Since 2020 plants have been flown into the Upper Preserve in batches of up to two dozen plants. There they are carefully packaged into buckets and hiked out to one of three planting sites. These sites have been carefully selected to be as close as possible to the conditions in which the plants were first found: soft and fertile dirt walls of gulches carved out by streams. 

However, these plants are far from being out of the woods, even when planted back into them. After they’ve been outplanted, the plants face significant threats and even the healthiest plants can quickly succumb to slugs and fungal diseases. 

Showing me a photo of a thriving C. kuhihewa, Uma says,“This is our champion, one of the first plants that was planted.”, but even seeming success stories can have an unhappy ending. For this remarkable plant that had more than quadrupled in size in less than a year, it ultimately succumbed to a fungal pathogen. Despite ongoing threats, the NTBG has achieved a 79% survival rate which is encouragingly high.

As recently as June 2022 a new colony of Cyanea kuhihewa comprised of two healthy mature plants and 12 offspring was found just 70 meters from the population discovered in 2017. Today six large individuals and a plethora of seedlings are now thriving across the two wild populations and four of these wild plants are newly producing seeds. A further 48 individuals are growing steadily in the Upper Limahuli Preserve, and 48 more plants are in the nursery, ready to be outplanted. 

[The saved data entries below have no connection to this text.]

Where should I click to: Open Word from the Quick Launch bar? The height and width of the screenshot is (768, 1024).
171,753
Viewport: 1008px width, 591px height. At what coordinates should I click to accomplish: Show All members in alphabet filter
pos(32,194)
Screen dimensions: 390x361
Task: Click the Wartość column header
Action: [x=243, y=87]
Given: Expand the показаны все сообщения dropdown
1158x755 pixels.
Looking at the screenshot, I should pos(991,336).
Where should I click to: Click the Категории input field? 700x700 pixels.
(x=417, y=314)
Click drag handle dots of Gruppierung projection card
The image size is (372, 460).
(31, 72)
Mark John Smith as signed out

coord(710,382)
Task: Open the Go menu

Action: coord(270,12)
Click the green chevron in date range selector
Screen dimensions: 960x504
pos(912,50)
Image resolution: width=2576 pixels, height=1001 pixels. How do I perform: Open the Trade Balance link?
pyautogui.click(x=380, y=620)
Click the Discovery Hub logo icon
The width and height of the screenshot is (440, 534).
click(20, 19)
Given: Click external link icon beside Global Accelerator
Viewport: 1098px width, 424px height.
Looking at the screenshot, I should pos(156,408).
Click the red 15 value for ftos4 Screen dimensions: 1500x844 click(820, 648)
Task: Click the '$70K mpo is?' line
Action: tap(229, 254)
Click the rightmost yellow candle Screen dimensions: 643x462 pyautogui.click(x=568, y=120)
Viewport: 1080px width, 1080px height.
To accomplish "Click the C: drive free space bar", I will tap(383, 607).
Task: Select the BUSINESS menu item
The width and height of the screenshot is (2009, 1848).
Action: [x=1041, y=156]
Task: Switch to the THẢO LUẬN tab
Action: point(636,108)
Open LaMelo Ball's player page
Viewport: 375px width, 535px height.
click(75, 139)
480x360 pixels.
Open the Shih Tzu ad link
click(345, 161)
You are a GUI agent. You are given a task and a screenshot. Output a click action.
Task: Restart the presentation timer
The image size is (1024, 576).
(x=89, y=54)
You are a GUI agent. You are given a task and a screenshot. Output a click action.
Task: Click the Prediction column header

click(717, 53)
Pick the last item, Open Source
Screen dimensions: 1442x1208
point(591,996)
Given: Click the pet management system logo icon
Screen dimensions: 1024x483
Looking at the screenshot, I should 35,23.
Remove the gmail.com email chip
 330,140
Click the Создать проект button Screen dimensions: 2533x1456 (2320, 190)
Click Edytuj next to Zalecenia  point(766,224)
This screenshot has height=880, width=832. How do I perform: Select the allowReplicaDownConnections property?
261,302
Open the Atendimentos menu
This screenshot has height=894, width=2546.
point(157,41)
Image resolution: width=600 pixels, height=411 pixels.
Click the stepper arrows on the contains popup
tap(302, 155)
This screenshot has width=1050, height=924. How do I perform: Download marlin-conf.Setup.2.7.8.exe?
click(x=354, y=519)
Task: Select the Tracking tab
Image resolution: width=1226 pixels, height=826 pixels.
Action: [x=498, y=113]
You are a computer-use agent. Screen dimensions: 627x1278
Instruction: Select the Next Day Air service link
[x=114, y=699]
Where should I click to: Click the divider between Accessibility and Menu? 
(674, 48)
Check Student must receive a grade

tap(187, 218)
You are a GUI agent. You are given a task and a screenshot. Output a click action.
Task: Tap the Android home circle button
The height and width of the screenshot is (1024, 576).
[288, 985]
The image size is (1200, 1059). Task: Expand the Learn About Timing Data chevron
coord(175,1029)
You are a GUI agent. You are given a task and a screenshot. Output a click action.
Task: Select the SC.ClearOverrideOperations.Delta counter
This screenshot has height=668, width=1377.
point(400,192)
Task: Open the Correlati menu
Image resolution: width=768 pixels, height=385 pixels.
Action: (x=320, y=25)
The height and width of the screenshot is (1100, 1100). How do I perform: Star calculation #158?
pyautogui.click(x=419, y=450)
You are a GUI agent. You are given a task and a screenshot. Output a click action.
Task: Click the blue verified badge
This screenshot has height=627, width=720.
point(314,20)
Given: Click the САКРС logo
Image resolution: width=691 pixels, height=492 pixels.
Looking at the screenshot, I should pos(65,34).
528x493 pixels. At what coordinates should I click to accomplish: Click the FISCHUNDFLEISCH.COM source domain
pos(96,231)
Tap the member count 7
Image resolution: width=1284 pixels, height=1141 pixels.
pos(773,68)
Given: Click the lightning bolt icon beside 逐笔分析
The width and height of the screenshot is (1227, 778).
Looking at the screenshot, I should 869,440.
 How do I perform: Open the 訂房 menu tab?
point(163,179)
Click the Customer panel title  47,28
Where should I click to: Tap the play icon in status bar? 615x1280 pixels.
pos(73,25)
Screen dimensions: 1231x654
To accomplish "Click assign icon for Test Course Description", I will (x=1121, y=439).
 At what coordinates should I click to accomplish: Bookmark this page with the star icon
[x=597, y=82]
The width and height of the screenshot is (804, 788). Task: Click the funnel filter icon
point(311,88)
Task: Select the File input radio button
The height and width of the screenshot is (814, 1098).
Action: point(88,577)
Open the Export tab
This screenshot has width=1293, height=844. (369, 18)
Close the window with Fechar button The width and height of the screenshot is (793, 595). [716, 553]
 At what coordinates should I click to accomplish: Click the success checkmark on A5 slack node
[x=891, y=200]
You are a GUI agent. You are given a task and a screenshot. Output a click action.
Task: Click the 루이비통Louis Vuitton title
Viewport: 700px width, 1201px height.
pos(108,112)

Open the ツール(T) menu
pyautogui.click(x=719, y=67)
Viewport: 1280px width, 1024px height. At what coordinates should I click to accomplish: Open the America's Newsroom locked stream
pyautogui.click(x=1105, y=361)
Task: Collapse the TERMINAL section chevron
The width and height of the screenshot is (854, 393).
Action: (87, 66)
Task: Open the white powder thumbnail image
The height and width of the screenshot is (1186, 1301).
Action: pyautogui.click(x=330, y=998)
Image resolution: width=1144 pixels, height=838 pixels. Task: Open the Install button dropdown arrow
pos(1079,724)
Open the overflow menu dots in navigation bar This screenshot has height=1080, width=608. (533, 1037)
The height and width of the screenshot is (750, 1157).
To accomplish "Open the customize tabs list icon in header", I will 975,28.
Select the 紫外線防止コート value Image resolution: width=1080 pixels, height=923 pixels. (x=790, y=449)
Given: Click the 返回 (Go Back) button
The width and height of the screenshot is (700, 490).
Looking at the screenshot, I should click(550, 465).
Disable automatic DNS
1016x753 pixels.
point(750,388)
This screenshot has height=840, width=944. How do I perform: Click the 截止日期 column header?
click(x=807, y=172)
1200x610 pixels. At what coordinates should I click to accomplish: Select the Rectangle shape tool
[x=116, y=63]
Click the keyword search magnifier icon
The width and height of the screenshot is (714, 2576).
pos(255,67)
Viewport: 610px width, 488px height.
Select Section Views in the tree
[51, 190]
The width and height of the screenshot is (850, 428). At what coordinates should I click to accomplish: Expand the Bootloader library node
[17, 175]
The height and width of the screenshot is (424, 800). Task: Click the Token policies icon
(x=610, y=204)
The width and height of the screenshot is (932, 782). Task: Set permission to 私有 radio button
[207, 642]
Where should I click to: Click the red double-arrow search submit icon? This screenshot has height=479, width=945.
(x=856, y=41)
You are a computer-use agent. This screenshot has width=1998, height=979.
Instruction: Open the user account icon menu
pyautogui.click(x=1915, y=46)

With such small numbers, NTBG is not just relying on wild and planted populations to save this species. In NTBG’s seed lab, the soporific hum of freezers hints at the presence of the 17 million seeds which are kept safe in storage. Seed banking is a common conservation practice wherein seeds are dried and then frozen to prolong their storage capacity. This, according to Dustin Wolkis, NTBG’s seed bank curator and laboratory manager, provides a “genetic safety net” that secures the possibility of future restoration projects in the face of disasters like Hurricane ʻIniki. The seed lab currently holds 7,450 Cyanea kuhihewa seeds which are expected to remain viable for up to a decade in storage. In time, Dustin’s pioneering research into seed storage behavior   may prove to have unlocked the secret to extending seed storage longevity by decades or even centuries.  In the words of Ken Wood, “we don’t really know what other miracles could be hidden in the folds of time…” Hopefully, a bright future for Cyanea kuhihewa is amongst them.